**PROVIDED TEXT**
========================

The present invention relates to a rendering device, rendering method, and program, and more specifically to a rendering device rendering lines on a screen and a rendering method and program for rendering lines on a screen.

BACKGROUND ART

Recently, assist devices for assisting a driver put a vehicle in a garage or in a parallel parking space have emerged. Such an assist device displays lines presenting the vehicle width and the anticipated trajectory of the vehicle superimposed on a vehicle rear view image on a monitor screen. For rendering such lines, for example, DDAs (digital differential analyzers) are often used. Using a DDA, an assist device can easily execute calculations necessary for rendering lines and render the lines on the monitor screen in a short time.

When a line defined by two different points is rendered using a DDA, the width of a rendering-target line basically depends on the size of a pixel such as the width or height of a pixel. Then, various techniques for rendering a line of a desired width using a DDA have been proposed (for example, see Patent Literature 1 and 2).

PRIOR ART DOCUMENTS

Patent Literature

Patent Literature 1: Unexamined Japanese Patent Application Kokai Publication No. H04-23179; and

Patent Literature 2: Unexamined Japanese Patent Application Kokai Publication No. H08-279038.

SUMMARY OF INVENTION

Technical Problem

The device described in the above Patent Literature 1 renders a rendering-target line based on the DDA algorithm and renders a dot pattern based on the width of the line. On the other hand, the device described in the above Patent Literature 2 renders a rendering-target line based on the DDA algorithm and renders normal lines of a length equal to the width of the rendering-target line superimposed on the rendering-target line. The above two devices render a dot pattern or normal lines based on the width of the line to display a line of a desired width.

However, the device described in the Patent Literature 1 requires the dot patterns based on the line widths to be stored in advance. Therefore, a memory of a certain size in capacity is required for storing the dot patterns. Consequently, a problem is that the device is increased in size.

On the other hand, the device described in the Patent Literature 2 calculates the normal lines perpendicular to a rendering-target line by complex calculation. Therefore, the arithmetic circuit presumably becomes complex. Furthermore, it is presumably difficult to display the lines on the monitor screen in a short time.

========================

**TASKS AND EXERCISES**
a) From the line-rendering patent text, copy the part that opens with the words containing "SUMMARY OF INVENTION" and closes with "increased in size.".
b) Write the next part of the line-rendering patent text, starting after its final sentence.

========================

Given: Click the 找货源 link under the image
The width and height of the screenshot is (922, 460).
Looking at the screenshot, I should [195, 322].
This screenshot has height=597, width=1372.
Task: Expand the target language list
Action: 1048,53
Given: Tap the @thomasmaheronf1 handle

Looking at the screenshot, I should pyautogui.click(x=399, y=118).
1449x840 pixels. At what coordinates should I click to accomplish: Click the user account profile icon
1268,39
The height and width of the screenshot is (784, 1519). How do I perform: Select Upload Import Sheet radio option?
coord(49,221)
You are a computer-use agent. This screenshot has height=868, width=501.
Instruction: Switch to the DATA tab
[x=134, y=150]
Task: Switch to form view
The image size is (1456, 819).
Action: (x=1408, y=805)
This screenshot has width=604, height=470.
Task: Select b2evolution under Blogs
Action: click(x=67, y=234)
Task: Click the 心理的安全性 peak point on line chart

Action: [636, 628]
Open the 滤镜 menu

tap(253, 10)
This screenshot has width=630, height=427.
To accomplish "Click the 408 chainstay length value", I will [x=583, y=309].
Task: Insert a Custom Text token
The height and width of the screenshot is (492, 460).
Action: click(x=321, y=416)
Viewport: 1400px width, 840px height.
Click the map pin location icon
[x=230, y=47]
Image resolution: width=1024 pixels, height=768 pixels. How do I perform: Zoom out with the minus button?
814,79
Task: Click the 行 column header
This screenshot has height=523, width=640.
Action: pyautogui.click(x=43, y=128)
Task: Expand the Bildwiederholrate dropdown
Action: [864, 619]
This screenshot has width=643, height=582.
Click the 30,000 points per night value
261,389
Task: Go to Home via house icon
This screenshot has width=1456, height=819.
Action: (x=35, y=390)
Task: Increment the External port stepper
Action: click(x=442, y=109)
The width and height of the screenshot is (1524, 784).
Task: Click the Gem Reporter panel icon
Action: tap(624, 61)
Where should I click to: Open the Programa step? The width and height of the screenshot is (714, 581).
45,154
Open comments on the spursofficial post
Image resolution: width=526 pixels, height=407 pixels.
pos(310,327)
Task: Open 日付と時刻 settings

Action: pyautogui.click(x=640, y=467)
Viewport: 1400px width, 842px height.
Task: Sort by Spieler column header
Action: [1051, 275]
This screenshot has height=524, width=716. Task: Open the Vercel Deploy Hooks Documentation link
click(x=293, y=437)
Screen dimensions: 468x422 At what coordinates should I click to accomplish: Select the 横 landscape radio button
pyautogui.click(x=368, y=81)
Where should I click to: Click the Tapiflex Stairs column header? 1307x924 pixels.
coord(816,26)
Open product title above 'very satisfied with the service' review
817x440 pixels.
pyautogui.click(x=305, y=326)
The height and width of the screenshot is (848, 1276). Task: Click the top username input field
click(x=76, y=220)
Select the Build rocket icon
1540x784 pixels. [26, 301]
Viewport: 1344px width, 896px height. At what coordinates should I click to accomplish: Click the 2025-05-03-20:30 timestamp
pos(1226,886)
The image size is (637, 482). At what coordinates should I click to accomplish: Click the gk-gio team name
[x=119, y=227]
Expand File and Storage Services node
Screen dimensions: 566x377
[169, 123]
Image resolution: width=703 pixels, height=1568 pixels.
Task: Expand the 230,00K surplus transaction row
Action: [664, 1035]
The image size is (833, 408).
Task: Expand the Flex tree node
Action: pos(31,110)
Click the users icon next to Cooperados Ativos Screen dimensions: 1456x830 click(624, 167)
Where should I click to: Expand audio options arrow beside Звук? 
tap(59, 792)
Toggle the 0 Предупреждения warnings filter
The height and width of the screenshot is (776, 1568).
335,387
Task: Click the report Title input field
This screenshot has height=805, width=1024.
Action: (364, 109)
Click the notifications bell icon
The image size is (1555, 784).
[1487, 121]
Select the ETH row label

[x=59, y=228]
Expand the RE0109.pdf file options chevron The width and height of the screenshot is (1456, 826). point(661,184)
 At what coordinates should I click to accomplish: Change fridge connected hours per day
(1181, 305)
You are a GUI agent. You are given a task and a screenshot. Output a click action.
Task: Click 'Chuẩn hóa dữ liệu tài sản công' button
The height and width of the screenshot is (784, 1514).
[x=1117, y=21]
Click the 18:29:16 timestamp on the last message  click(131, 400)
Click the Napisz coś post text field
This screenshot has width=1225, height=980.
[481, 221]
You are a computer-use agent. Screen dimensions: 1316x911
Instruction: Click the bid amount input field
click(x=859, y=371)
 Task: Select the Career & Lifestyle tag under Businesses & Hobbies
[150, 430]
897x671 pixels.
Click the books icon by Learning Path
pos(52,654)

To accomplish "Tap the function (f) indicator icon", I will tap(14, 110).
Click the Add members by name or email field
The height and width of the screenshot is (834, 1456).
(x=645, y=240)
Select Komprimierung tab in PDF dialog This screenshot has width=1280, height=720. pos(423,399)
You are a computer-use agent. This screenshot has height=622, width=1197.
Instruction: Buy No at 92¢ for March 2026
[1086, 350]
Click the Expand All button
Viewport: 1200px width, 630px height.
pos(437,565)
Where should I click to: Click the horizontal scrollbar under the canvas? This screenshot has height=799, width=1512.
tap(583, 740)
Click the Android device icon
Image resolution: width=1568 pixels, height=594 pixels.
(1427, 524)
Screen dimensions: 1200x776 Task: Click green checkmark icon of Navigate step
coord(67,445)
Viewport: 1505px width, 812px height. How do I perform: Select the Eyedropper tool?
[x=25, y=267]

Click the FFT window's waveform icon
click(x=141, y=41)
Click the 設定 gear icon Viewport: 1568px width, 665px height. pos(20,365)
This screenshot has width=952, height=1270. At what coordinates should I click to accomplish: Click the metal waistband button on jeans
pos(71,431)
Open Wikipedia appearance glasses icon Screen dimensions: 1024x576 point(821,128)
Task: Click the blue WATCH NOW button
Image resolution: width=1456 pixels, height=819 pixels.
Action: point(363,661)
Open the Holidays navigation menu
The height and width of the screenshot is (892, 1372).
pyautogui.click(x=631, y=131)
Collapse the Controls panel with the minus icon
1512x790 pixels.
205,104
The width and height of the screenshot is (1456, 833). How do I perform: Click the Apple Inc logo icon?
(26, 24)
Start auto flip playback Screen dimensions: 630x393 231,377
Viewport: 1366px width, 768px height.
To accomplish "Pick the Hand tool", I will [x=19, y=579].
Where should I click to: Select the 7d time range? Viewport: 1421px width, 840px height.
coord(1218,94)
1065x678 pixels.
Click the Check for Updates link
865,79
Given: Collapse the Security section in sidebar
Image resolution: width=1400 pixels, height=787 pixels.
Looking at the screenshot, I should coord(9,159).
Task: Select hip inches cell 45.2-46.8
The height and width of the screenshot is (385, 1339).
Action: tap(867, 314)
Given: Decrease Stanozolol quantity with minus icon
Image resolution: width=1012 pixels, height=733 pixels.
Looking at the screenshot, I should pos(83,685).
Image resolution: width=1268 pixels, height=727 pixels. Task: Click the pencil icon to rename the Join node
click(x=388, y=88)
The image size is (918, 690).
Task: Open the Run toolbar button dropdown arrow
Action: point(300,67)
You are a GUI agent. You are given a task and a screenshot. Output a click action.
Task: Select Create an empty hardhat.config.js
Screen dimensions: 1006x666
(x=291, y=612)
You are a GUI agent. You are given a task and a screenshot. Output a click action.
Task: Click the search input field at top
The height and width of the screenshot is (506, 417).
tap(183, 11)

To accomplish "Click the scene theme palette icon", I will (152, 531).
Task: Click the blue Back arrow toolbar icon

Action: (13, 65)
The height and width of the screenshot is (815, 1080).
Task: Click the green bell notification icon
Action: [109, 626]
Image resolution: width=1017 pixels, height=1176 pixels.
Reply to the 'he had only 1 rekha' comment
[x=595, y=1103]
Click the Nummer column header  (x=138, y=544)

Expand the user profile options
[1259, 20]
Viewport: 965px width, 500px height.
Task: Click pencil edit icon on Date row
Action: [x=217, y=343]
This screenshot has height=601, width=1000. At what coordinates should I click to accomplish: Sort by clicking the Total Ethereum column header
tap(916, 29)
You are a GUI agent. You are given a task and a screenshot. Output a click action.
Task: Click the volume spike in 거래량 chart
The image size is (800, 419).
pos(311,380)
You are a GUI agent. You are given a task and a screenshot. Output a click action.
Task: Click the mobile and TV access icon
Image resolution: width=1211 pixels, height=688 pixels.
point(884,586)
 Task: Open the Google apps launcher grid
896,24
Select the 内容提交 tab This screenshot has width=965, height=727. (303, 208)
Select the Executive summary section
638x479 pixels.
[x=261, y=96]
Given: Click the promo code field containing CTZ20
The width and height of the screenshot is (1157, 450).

========================

**ANSWERS TO THE EXERCISE**
a)
SUMMARY OF INVENTION

Technical Problem

The device described in the above Patent Literature 1 renders a rendering-target line based on the DDA algorithm and renders a dot pattern based on the width of the line. On the other hand, the device described in the above Patent Literature 2 renders a rendering-target line based on the DDA algorithm and renders normal lines of a length equal to the width of the rendering-target line superimposed on the rendering-target line. The above two devices render a dot pattern or normal lines based on the width of the line to display a line of a desired width.

However, the device described in the Patent Literature 1 requires the dot patterns based on the line widths to be stored in advance. Therefore, a memory of a certain size in capacity is required for storing the dot patterns. Consequently, a problem is that the device is increased in size.

b)
The present invention is invented under the above circumstances and an exemplary objective of the present invention is to expedite the rendering while simplifying the device.

Solution to Problem

In order to achieve the above objective, the rendering device according to a first exemplary aspect of the present invention is a rendering device rendering a line defined by two points on a screen comprising multiple pixels, comprising:

• • interpolation range defining means defining, based on the width of the line, an interpolation range for a line segment having its ends at the two points;
  • determination means determining whether a pixel is contained in the interpolation range; and
  • rendering means rendering a line formed by the pixels on the line segment and the pixels determined to be contained in the interpolation range.

In order to achieve the above objective, the rendering method according to a second exemplary aspect of the present invention is a rendering method of rendering, on a screen comprising multiple pixels, a line defined by two points, comprising the following steps:

• • defining an interpolation range for a line segment, having its ends at the two points, based on the width of the line;
  • determining whether a pixel is contained in the interpolation range; and
  • rendering a line formed by the pixels on the line segment and the pixels determined to be contained in the interpolation range.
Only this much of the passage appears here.